The menu codes dishes that are vegan and gluten-free, as well as those with nuts and those containing kokam, a reddish-plum-colored, antioxidant-rich mangosteen relative that tastes fruity and tart, not unlike tamarind or amchur (dried green mango). New India uses vegetable oil and no animal fats, and even its naan breads are yeast-free. It sounded kind of scary to me. Now, normally I would shy well away from any restaurant that advertised the "V" word so prominently, or one with such healthy pretensions, but it being Indian food, I was intrigued. Besides, I love Goan food, and there's no other place in town that concentrates on the area.
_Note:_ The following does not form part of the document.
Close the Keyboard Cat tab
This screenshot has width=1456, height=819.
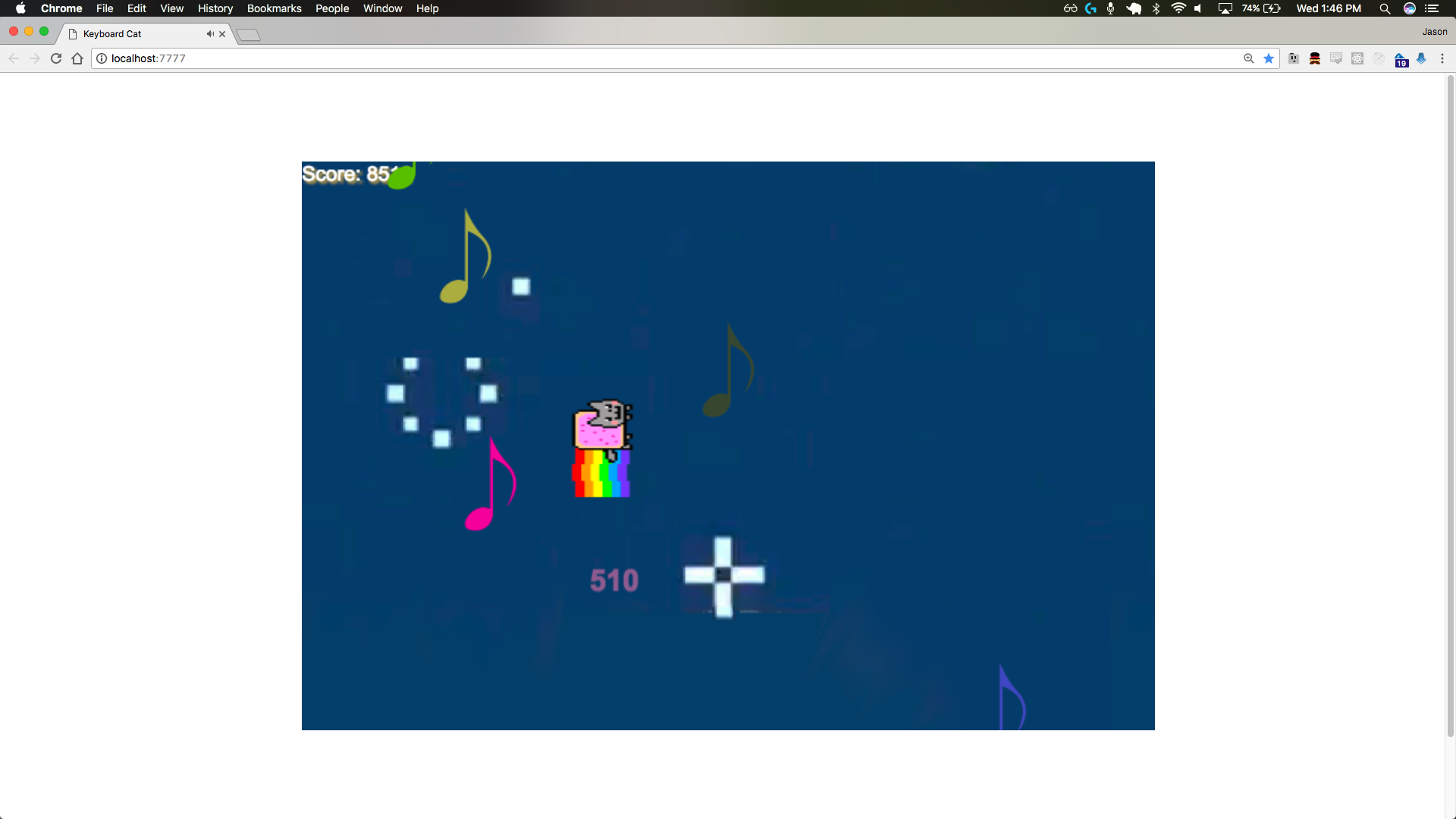[x=222, y=33]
The open kitchen occupies a small corner of the room, which seats perhaps 50 or so. Decor is simple and understated, with booths on the edges and tables in the middle. Music can be smooth jazz or low-key ethnic Indian. A chalkboard near the door advertises daily specials. The big shocker is that New India makes the best potato knish in Central Texas, although the restaurant calls it a wada ($4), served with tamarind and cilantro chutneys. Excellent, and who knew?
A lentil-garbanzo soup ($3) on the first visit fared much better than the bland chicken-ginger soup on the return visit. Chicken lollipops ($7) are a nice starter: The leg meat is scraped up the bone to the tip, it's battered, deep fried, then served with a spicy and tart tomato relish. The veg puff samosa ($4) brings two baseball-sized "puffs" that are heavy with a tasty filling of spiced potato and peas; the pastry is dense and hard to cut, so we scooped it out like a British pie of olden times.
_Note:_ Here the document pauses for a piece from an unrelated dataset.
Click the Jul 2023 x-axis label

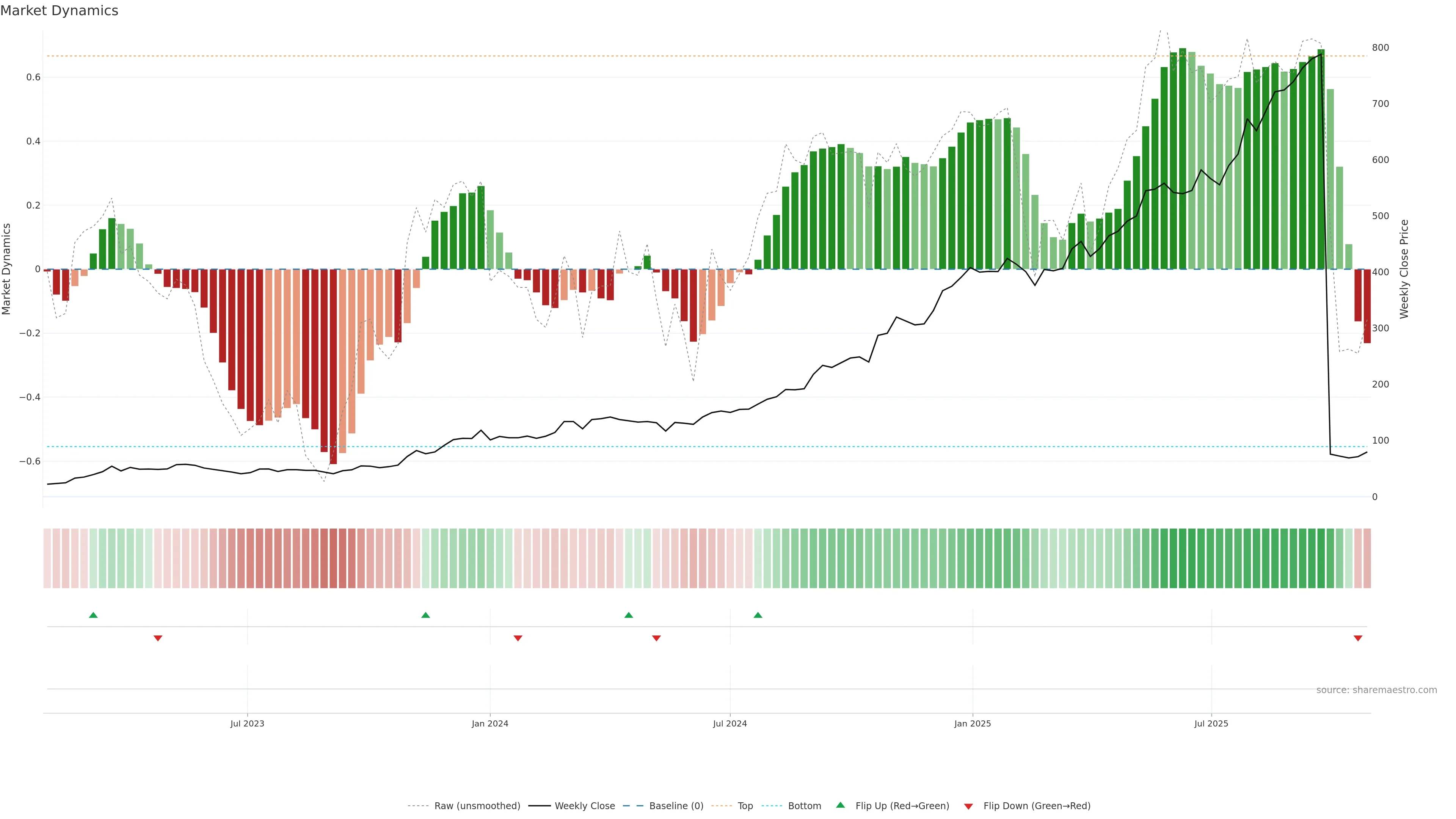pyautogui.click(x=247, y=723)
Although we didn't get it, New India's vegetarian thalli platter seems to be a hit: $9 for five vegetables, achar pickled salad, papad, kokam curry, dessert, and naan or chappati. We did try several entrées during two separate visits. Kheema masala ($10) is best described as ground-lamb helper, Indian-style. The flavors and spicing were excellent, but the texture angled a little toward the sloppy joe side. Still, served over its rice (and every single grain is separate, as it should be) it makes a nice combo. The chicken vindaloo ($10) was only mildly vinegary with sparse heat; both could have been jacked-up (and we asked for spicy). On this visit we tried the Peshawari naan ($2), filled with raisins and nuts, and the garlic naan ($1.75). Both were nicely charred on the bottom, flaky, and superb.
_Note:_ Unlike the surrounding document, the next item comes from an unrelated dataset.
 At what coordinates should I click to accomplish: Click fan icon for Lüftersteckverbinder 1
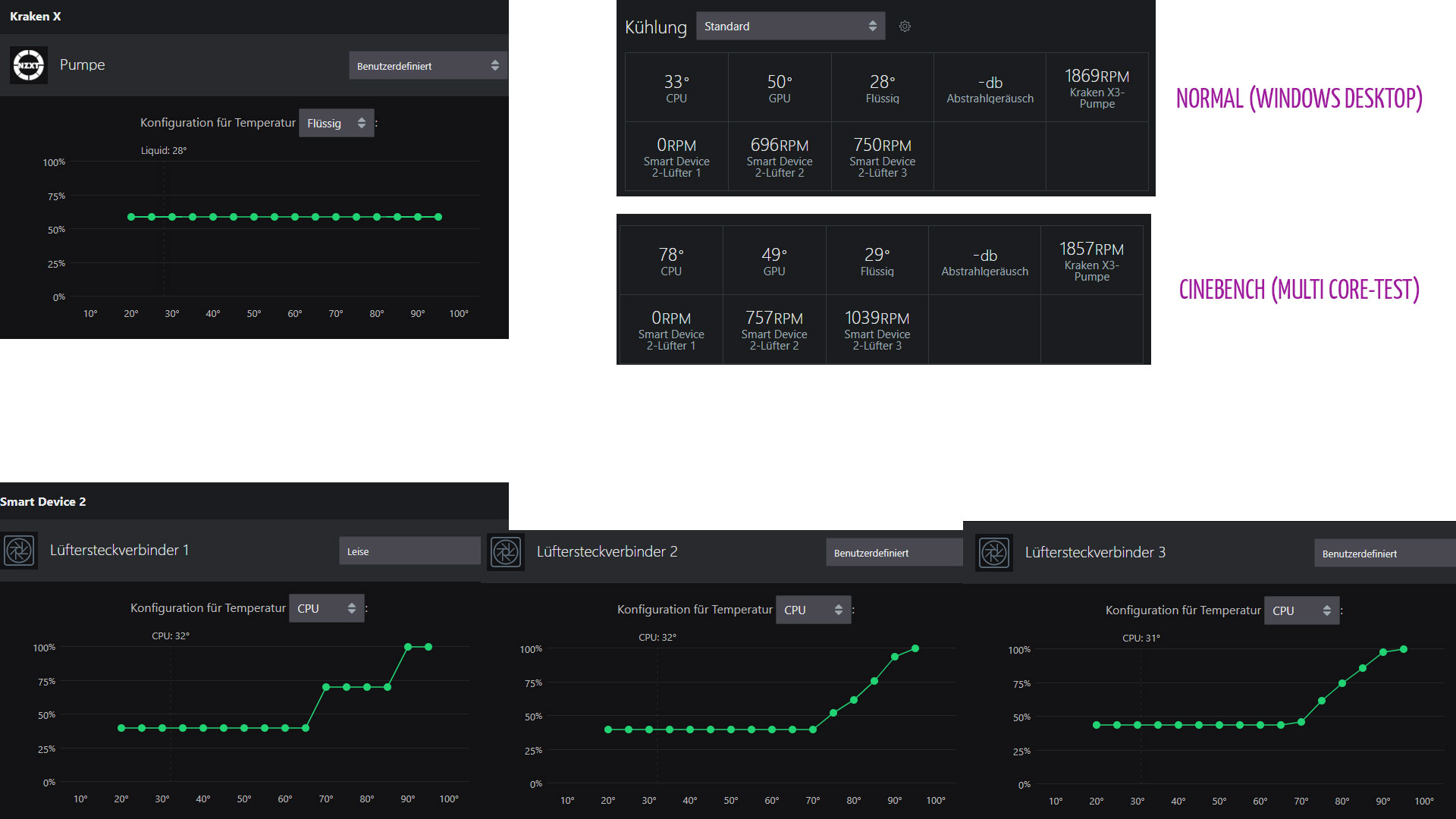coord(19,551)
We ordered three entrées on the second visit, requesting and receiving spicy with everything. The eggplant with black-eyed peas ($9) was nice, with a raisiny sweetness hovering in the background. The Malvani coconut chicken curry ($10) was interesting: tart and fruity, complex and spicy, with grated fresh coconut meat. The chicken korma ($10) is the classic creamy nut sauce, which could have had more richness and layers of flavor. The naan on this visit impressed less; kheema naan ($3) had only a light schmear of lamb around the edge, and the onion naan ($1.75) tasted only subtly of onion.
For the target demographic, namely the SoCo/SoATX hipster, vegan, or pesco-pollo vegetarian, New India brings huge smiles; for the North Austin serious spice-craving carnivore, not so much. It does give South Austinites an option for Indian in the neighborhood, and the people-watching is solid gold.